Aufgaben =>
1. Beantworte diese Fragen zum Text über Harvard:
(a) Wo stellen Mitarbeiter Hunderte Stühle für die Abschlussfeiern auf?
(b) Was hat ein Gericht in Boston per einstweiliger Verfügung gestoppt?
(c) Auf welche Summe werden die restlichen Fördermittel des Bundes geschätzt?
2. Führe den Text über Harvard im Anschluss an seinen letzten Satz weiter.

Textauszug =>

Wie die Trump-Regierung Harvard ausbluten will


Im Kreuzfeuer: Proteste gegen das Immatrikulationsverbot internationaler Studenten in Harvard
Foto: Rick Friedman / AFPDie Feierstimmung lassen sich die Studierenden wenige hundert Meter entfernt vom Harvard Square in Cambridge nicht vermiesen. Während Mitarbeiter auf dem grünen Rasen vor der historischen Baker Library der renommierten Harvard Business School Hunderte Stühle für die anstehenden Abschlussfeiern aufstellen, schaffen die Absolventen Erinnerungen. In Scharen posieren sie zusammen mit Kommilitonen und Familie auf den Brücken über den nahegelegenen Charles River in ihren schwarzen Roben und viereckigen Absolventenhüten für Fotos.
Doch herumliegenden Konfetti und leeren Sektflaschen zum Trotz herrscht in der Universität Alarmstimmung. Die US-Eliteuni steht unter Angriff der US-Regierung. Und die lässt mit ihren Attacken nicht nach. Nachdem ein Gericht in Boston vergangene Woche den Versuch der Regierung, Harvard die Aufnahme ausländischer Studierenden zu untersagen, per einstweiliger Verfügung gestoppt hatte, hat die Administration noch einmal nachgelegt.
Nicht nur hat sie offenbar alle Regierungsbehörden angewiesen, zusätzlich zu den bereits gestrichenen deutlich über 2 Milliarden Dollar auch noch die restlichen Fördermittel des Bundes in Höhe von geschätzt 100 Millionen Dollar für die Ivy-League-Universität zu stoppen.

Datenauszüge =>
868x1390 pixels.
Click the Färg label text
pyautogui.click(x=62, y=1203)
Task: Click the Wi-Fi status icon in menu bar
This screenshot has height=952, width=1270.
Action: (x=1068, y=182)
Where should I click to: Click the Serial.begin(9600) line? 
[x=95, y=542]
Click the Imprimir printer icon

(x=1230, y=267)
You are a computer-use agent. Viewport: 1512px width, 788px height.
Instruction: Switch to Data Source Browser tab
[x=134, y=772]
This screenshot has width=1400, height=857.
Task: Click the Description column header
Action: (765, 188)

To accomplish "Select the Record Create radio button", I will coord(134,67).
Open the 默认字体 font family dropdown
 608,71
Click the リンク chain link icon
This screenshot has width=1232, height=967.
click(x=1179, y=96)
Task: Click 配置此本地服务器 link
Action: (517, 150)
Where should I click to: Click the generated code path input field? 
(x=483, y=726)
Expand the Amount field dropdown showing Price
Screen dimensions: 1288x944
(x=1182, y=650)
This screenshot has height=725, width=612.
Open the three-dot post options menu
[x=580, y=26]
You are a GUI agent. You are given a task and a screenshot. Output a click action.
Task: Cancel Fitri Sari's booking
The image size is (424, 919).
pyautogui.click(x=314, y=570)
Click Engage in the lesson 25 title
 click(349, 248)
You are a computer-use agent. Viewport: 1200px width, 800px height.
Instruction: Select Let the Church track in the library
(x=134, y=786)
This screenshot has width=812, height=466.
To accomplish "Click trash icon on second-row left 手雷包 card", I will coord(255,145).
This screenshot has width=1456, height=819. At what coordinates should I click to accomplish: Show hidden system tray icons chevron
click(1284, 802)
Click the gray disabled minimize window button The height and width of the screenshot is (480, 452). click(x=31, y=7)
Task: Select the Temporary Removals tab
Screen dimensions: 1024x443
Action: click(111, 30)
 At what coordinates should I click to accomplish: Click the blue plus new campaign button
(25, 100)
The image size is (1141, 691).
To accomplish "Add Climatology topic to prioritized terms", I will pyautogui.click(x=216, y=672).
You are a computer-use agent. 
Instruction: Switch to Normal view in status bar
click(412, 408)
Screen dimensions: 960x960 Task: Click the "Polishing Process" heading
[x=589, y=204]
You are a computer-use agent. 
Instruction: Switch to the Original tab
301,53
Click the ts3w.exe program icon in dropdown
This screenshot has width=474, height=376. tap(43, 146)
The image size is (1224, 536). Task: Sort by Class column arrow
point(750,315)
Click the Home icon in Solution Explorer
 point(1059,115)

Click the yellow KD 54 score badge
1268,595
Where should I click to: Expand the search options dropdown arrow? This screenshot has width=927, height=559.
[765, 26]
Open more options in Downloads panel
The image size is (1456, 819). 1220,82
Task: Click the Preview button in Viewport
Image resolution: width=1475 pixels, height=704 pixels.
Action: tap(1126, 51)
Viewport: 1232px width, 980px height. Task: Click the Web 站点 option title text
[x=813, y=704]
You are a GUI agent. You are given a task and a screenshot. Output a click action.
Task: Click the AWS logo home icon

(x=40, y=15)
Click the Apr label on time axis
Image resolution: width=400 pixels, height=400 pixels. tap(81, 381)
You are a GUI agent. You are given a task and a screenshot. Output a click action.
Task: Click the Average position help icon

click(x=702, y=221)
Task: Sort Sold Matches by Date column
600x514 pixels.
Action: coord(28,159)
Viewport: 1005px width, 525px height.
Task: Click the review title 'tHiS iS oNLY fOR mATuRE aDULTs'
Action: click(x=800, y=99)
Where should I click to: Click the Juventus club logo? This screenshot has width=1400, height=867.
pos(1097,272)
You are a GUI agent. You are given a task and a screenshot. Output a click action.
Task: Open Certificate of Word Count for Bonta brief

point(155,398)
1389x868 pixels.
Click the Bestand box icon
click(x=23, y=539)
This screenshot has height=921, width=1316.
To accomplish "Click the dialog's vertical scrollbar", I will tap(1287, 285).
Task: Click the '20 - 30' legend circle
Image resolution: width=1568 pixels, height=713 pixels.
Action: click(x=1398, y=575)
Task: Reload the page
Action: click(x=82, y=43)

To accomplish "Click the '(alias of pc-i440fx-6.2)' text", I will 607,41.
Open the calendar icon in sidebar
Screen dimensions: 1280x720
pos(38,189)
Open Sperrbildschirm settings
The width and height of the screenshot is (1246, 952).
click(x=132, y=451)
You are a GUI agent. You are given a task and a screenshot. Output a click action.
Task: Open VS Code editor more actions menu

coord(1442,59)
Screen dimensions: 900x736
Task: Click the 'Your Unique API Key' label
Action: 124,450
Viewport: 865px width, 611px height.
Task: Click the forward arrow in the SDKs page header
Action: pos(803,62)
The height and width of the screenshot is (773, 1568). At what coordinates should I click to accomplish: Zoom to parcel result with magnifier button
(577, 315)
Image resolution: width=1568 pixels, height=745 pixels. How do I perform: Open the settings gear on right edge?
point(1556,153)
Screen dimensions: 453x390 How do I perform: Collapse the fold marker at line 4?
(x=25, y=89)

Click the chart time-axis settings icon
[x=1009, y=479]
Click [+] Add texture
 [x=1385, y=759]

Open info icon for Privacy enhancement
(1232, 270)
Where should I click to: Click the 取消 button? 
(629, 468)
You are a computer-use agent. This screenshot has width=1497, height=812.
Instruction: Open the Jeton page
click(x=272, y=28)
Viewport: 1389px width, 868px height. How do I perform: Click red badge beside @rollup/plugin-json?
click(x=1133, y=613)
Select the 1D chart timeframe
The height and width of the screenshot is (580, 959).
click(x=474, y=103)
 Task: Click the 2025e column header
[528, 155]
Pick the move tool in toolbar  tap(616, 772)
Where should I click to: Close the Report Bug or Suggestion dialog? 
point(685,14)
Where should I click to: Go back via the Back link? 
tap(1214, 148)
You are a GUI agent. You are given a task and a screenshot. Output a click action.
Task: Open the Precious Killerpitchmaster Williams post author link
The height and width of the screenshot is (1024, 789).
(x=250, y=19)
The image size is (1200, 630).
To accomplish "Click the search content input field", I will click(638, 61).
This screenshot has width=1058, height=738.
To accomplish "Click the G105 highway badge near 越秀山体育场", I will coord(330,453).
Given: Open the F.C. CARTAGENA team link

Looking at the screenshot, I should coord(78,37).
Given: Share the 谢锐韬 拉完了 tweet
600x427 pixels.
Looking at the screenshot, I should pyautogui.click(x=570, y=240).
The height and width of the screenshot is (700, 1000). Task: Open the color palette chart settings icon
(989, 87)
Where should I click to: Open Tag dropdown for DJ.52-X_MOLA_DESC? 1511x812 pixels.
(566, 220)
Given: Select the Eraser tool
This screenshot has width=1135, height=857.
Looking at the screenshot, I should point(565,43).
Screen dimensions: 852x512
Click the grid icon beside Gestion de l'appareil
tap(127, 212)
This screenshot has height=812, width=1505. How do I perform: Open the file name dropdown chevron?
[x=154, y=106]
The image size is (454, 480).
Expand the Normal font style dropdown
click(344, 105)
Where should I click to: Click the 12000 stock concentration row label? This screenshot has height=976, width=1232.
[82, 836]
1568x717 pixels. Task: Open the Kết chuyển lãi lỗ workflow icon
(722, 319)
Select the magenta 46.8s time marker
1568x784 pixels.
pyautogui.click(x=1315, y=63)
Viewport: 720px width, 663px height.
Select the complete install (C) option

Lösungen =>
1.
(a) Auf dem grünen Rasen vor der historischen Baker Library der Harvard Business School.
(b) Den Versuch der Regierung, Harvard die Aufnahme ausländischer Studierender zu untersagen.
(c) Auf etwa 100 Millionen Dollar.

2.
Übereinstimmenden Medienberichten zufolge wies das Außenministerium zudem US-Botschaften und Konsulate weltweit an, die Vergabe neuer Visa für internationale Studierende, Austauschschüler und Au-pairs vorerst auszusetzen. Offenbar erwägen die US-Behörden, die Social-Media-Feeds der Kandidaten noch einmal einer strengeren Kontrolle zu unterziehen.
Zudem droht der Universität eine deutliche Steuererhöhung auf ihr Stiftungsvermögen von zuletzt 53,2 Milliarden Dollar. Geht die von Donald Trump (78) angestoßene und bereits vom Repräsentantenhaus verabschiedete große Steuerreform durch, muss Harvard statt 1,4 Prozent künftig 21 Prozent Steuer auf die Gewinne seines Stiftungsvermögens zahlen.
Für Harvard, wo in diesen Tagen die Studierenden ihre Abschlüsse feiern, bevor sie sich in die bis etwa September währenden Semesterferien verabschieden, dürfte der Schaden schon angerichtet sein. Auch wenn der wissenschaftliche Ruf von Harvard weiter Weltklasse ist, schauen sich viele Studierende – und wohl auch Lehrende – angesichts der massiven Unsicherheit mittlerweile nach Alternativen um.
Was für Harvard nicht nur bildungstechnisch, sondern auch finanziell teuer werden könnte. Machten die rund 6800 internationalen Studierenden doch zuletzt rund 27 Prozent aller Studenten aus. Und sie zahlen zudem tendenziell mehr Schulkosten als inländische Studierende. Listenpreis: immerhin knapp 60.000 Dollar ohne und 87.000 Dollar mit Logis und Verpflegung
Für Harvard und seinen Präsidenten Alan Garber (70) Grund genug, am Dienstag in seiner Rede vor Absolventen diese dazu aufzurufen, für Bildung jedweder Art zu kämpfen. „Alles, was wir erreichen können, moralisch, wissenschaftlich, technologisch und sogar wirtschaftlich, beruht auf Wissen“, mahnte er.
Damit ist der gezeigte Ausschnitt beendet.